= Kidnapping of Debra Puglisi =

Kidnapping victim

On April 20, 1998, 40-year-old Donald A. Flagg kidnapped and subsequently raped 49-year-old Debra Puglisi and murdered 50-year-old Anthony "Nino" Puglisi Jr. in New Castle, Delaware. Flagg held Puglisi captive for 5 days before leaving her alone to go to work, when was she was able phone police.

== Crime ==
On April 20, 1998, Donald Flagg, who was reportedly high on crack cocaine at the time, searched the neighborhood near the factory where he worked with the intention of kidnapping someone. Flagg broke into the Puglisi's residence, and after initially being startled by Anthony Puglisi entering the home, Flagg hit him, and shot and killed him at point blank range. After shooting Anthony, he waited in the kitchen for Debra to enter. He then kidnapped and raped Debra, whom he held captive for the next 5 days. When Flagg went to work on April 24, she was able loosen to the ropes he had tied around her, and phoned for police to rescue her. Flagg was charged with murder, rape, and weapons violations. He pled not guilty by reason of insanity, primarily stemming from a diagnosis of paranoid schizophrenia. The jury rejected his defense and convicted him of all charges including two counts of first degree murder.

DATA EXCERPT:
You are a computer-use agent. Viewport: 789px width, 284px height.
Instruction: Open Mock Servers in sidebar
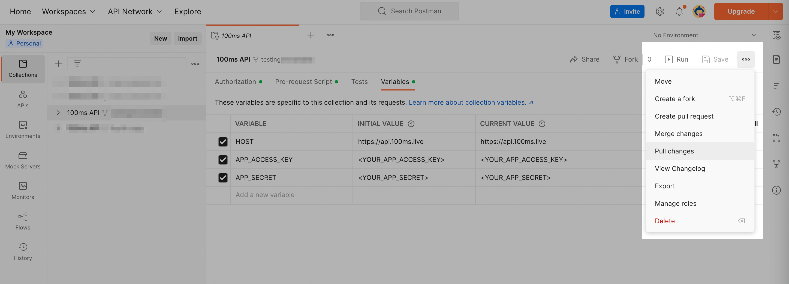click(23, 160)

WORK INSTRUCTIONS:
1: Answer these from the text on the kidnapping of Debra Puglisi:
(a) How old was Debra Puglisi when she was kidnapped?
(b) What drug was Donald Flagg reportedly high on during the crime?
(c) Which diagnosis was the main basis for Flagg's insanity plea?
2: Extend the text on the kidnapping of Debra Puglisi past its final sentence.
None of the lines are needed here.

RESULTS FOR THE EXERCISE:
1:
(a) She was 49 years old.
(b) He was reportedly high on crack cocaine.
(c) His plea rested mainly on a diagnosis of paranoid schizophrenia.

2:
In 2007, she was given a special courage award by the US government for her work in Delaware supporting rape victims. She later remarried to a man named Bill and took the name Debra Puglisi Sharp. In 2013, she wrote a book about surviving the kidnapping entitled “Shattered: Reclaiming a Life Torn Apart by Violence,” to help others who had been through something similar and said it was "cathartic to talk about it".